In a large thick-bottomed pot, melt 100g butter over a low-medium heat. Add the flesh from a large pumpkin (or two medium pumpkins) , a peeled and finely chopped clove of garlic, and 4 peeled and finely chopped shallots. Allow to sweat gently in the butter without getting any colour for about 6-7 minutes, or until the edges of the pumpkin pieces are starting to soften nicely.
Add 2 tsp of dried Kashmiri chilli, 2 tsp of ground coriander and 1 tsp turmeric powder and cook for a further minute. Add 1 litre of vegetable stock and cook for 5 minutes more.
Add 200ml cream, 30g grated parmesan and 1 tsp black pepper, then bring just to the boil and remove from the heat. Pour the soup into a food processor or whizz with a hand-blender to a smooth consistency.
Dry roast the seeds in a non-stick pan until just toasted. Cut a handful of stale bread into small cubes and gently fry in about 250ml of rapeseed oil (I used olive oil) until they’re golden brown, then season with fresh pepper and salt.
Pour the soup into bowls then sprinkle the top with croutons, seeds and finely chopped chives.
The problem with carving a pumpkin is what to do with the flesh you’ve removed. This year I made a Curried Pumpkin Soup (recipe from The Irish Independent Weekend Supplement, 23 October 2010):
Pre-heat the oven to 190C. Chop up two large carrots, 600g pumpkin flesh, 2 sticks celery and a large sweet potato – place them on a roasting tray, sprinkle with salt and pepper and roast in the oven for 15-20 minutes.
Heat a large saucepan gently with a little oil. Add half a medium onion, a leek, two cloves of garlic and a rounded teaspoon of curry paste and pan fry for six to eight minutes to infuse with flavour.

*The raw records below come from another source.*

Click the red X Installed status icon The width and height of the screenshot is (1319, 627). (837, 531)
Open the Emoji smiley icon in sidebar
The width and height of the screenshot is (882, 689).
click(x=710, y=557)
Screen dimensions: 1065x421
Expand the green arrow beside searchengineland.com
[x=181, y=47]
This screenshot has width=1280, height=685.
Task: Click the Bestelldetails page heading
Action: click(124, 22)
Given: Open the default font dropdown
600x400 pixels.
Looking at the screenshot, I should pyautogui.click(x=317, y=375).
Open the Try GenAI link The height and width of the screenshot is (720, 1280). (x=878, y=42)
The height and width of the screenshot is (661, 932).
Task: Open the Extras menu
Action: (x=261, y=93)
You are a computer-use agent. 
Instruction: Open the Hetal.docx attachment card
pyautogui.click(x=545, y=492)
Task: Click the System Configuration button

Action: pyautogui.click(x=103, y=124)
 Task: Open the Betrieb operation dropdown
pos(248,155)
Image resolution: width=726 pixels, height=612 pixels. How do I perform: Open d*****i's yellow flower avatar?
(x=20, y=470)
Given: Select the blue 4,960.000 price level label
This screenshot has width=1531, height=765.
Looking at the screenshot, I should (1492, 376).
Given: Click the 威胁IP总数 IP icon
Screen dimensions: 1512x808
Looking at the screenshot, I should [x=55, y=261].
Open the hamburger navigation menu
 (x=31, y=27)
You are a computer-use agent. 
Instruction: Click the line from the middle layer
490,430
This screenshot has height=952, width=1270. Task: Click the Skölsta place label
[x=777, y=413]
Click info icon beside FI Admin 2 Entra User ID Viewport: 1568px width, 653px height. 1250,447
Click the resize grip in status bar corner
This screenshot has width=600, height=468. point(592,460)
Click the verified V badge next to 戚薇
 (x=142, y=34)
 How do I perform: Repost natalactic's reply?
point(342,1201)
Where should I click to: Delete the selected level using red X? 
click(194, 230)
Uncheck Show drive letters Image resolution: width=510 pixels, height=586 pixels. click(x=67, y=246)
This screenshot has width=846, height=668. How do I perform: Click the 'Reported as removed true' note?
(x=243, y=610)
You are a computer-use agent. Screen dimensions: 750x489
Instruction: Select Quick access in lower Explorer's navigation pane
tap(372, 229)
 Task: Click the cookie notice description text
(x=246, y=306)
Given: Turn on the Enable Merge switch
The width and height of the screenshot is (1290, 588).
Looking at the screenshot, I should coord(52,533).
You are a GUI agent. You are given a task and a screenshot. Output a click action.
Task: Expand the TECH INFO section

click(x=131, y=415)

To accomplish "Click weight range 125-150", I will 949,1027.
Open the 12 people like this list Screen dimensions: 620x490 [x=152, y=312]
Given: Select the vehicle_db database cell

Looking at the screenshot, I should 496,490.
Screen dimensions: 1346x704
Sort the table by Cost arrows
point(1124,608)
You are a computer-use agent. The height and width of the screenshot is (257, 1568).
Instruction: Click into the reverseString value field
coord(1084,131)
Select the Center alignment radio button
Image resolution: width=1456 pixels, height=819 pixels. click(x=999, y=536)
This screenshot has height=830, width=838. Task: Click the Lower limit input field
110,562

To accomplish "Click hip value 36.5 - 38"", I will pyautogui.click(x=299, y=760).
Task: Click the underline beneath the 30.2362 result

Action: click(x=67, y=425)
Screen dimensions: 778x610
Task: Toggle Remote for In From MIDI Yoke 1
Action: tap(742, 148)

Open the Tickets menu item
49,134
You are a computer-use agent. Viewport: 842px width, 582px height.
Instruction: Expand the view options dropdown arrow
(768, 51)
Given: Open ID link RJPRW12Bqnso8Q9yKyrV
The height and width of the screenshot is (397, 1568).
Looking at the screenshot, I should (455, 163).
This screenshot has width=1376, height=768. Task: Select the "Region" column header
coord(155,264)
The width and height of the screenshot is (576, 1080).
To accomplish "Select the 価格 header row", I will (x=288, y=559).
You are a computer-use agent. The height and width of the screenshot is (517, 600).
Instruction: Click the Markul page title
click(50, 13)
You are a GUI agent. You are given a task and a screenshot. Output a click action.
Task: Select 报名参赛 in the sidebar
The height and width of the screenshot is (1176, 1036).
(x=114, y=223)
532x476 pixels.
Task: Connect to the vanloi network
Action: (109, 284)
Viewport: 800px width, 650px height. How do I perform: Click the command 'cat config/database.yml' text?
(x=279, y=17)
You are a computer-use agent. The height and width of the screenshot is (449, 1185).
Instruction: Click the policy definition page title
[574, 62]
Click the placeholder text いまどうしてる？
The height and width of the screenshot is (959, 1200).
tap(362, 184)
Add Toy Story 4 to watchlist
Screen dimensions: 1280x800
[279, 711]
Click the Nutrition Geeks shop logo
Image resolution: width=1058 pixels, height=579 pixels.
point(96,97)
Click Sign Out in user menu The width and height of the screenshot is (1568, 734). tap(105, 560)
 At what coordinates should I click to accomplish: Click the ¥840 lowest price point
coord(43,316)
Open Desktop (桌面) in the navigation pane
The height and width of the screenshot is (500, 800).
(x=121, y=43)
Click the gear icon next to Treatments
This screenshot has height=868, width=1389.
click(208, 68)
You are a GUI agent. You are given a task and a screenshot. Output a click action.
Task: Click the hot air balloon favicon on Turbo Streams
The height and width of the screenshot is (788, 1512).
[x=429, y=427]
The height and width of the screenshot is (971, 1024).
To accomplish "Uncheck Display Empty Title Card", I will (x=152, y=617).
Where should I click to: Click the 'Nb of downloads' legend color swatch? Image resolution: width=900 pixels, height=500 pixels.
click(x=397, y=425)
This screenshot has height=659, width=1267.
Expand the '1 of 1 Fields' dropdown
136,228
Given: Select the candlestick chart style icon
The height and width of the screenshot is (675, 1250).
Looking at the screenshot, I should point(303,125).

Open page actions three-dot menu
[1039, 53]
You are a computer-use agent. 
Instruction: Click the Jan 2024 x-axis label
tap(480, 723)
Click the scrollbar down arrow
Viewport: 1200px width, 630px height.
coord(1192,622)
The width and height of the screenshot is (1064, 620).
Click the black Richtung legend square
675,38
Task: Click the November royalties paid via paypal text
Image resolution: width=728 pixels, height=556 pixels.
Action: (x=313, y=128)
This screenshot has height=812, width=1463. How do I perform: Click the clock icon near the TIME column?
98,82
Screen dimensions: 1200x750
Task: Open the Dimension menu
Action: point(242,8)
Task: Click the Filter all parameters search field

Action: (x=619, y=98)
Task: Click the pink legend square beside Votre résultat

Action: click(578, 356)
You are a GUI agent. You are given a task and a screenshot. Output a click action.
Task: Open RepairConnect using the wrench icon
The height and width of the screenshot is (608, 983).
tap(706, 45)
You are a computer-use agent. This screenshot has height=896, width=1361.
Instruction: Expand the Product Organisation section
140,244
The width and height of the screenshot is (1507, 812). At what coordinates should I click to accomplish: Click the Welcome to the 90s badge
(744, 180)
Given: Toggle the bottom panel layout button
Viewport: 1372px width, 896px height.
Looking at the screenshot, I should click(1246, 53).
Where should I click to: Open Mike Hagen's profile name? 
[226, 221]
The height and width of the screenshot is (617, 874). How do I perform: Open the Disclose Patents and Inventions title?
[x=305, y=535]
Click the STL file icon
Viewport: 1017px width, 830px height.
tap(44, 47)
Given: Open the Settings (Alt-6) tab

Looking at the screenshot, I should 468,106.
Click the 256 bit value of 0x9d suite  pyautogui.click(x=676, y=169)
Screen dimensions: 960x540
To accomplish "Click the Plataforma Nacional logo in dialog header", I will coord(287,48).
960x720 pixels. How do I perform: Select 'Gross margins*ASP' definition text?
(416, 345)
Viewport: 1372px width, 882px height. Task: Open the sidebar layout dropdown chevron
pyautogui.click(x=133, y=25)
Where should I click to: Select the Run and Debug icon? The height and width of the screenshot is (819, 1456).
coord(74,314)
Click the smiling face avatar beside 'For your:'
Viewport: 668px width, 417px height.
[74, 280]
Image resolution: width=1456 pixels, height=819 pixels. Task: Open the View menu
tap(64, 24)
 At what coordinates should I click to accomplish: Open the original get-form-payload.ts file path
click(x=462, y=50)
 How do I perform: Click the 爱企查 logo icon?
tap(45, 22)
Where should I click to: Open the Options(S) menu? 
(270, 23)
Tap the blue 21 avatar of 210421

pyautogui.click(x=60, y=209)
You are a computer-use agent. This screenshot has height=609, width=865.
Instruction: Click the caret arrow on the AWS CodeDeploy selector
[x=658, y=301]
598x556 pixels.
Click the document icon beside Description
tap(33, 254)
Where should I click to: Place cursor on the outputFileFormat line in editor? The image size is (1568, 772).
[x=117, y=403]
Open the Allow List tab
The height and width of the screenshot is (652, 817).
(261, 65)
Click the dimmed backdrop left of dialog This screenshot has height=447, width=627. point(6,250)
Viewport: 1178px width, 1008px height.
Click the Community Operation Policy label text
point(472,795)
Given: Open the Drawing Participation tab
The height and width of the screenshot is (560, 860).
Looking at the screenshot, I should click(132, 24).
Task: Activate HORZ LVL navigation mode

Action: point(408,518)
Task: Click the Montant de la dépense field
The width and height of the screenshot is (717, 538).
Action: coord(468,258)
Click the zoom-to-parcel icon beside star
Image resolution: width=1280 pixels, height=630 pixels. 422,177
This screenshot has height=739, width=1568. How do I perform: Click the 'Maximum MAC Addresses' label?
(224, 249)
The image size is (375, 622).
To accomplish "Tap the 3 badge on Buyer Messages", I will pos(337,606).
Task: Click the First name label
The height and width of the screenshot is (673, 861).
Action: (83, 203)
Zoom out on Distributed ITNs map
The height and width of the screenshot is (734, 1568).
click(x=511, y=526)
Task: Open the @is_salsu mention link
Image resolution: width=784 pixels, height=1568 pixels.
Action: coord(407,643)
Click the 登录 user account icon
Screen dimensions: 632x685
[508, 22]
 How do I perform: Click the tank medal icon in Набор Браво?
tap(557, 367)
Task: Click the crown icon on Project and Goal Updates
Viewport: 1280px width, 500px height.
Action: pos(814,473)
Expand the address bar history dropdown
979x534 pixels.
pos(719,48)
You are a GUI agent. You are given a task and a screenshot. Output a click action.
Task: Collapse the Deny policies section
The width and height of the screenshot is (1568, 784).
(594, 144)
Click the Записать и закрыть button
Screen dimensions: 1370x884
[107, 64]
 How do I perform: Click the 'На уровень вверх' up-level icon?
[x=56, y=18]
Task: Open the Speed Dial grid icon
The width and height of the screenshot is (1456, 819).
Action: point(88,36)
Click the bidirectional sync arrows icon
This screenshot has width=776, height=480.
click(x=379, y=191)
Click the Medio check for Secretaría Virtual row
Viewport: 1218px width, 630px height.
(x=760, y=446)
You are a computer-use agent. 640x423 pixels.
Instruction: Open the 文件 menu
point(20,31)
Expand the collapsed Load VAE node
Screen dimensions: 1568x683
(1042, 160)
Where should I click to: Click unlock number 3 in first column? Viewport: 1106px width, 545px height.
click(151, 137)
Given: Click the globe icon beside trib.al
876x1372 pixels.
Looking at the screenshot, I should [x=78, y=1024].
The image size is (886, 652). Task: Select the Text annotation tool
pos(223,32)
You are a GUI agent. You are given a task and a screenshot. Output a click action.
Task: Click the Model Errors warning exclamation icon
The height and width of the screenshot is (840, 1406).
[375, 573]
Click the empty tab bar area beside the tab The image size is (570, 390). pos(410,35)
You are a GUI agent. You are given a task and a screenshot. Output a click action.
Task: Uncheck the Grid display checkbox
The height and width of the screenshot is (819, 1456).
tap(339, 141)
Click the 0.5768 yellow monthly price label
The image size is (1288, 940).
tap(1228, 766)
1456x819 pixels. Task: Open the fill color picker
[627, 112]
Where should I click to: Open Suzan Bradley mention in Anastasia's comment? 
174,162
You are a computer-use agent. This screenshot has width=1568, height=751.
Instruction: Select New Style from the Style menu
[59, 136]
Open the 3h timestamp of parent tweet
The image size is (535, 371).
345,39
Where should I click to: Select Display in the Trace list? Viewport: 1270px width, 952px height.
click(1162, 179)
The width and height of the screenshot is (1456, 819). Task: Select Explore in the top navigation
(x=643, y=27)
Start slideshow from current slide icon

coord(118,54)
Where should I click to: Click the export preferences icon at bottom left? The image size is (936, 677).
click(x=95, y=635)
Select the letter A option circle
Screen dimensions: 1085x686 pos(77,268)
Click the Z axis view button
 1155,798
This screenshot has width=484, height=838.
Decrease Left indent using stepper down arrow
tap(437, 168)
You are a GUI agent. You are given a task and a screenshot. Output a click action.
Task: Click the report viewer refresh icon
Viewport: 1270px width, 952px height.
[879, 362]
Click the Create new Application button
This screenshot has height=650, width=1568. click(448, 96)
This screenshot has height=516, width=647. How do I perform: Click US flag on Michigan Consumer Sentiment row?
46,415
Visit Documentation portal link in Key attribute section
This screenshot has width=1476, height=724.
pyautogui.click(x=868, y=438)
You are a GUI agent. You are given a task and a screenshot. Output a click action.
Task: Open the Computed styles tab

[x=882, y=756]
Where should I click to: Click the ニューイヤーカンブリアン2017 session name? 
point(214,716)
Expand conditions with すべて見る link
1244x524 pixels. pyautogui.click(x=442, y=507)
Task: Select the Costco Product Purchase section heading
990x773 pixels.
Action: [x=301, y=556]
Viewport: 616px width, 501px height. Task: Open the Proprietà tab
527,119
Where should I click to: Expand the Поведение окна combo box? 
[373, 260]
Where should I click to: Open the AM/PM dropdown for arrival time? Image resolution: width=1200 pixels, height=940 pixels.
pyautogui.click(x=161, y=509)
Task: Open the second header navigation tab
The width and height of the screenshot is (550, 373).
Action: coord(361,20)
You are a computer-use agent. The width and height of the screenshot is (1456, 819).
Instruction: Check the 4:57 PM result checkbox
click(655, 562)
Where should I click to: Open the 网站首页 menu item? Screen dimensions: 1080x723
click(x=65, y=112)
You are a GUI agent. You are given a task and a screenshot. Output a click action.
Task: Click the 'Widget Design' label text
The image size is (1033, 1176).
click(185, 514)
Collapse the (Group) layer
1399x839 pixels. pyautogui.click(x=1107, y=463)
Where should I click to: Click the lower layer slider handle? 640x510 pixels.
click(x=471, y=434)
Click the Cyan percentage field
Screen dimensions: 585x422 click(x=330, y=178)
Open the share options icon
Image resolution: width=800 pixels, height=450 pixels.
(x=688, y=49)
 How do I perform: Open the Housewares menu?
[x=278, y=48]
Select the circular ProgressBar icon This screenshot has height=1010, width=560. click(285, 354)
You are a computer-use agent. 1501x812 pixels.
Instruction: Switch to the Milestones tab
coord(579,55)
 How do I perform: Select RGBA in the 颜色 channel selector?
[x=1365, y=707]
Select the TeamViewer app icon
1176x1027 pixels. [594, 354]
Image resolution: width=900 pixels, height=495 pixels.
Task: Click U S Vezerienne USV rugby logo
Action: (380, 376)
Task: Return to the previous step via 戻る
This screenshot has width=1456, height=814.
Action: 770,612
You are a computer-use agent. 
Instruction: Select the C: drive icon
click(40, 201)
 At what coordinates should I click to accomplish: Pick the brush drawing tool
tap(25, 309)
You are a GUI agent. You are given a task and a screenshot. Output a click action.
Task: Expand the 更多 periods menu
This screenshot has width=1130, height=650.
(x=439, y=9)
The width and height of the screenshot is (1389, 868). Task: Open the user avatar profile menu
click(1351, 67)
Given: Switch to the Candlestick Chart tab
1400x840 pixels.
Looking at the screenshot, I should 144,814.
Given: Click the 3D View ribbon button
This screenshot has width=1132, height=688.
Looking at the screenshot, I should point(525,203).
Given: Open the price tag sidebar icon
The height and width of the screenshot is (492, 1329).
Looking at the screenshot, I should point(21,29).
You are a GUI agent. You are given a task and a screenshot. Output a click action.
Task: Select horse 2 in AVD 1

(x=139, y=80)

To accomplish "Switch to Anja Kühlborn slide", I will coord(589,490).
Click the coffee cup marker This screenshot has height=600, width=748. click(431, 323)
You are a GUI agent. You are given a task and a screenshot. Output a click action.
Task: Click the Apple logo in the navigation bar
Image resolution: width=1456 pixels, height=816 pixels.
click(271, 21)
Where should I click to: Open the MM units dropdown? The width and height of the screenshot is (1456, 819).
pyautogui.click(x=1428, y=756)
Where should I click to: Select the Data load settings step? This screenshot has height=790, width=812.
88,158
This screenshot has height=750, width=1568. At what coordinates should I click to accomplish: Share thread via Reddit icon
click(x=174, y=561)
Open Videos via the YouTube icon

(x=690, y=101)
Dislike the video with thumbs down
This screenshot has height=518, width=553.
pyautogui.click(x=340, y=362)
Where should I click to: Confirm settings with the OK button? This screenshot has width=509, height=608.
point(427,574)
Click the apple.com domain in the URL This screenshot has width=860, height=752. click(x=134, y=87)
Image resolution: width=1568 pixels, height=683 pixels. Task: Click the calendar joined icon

Next, add the roasted vegetables to the onion and garlic mixture. Pour in 1200ml chicken stock at this stage and allow the mixture to come to the boil. Reduce the heat and simmer for 20 minutes or until all of the vegetables are fully softened. Add 75ml cream, season, and blitz to a smooth puree. Return to the heat and reheat gently. Garnish with a spoon of creme fraiche and some pumpkin seeds.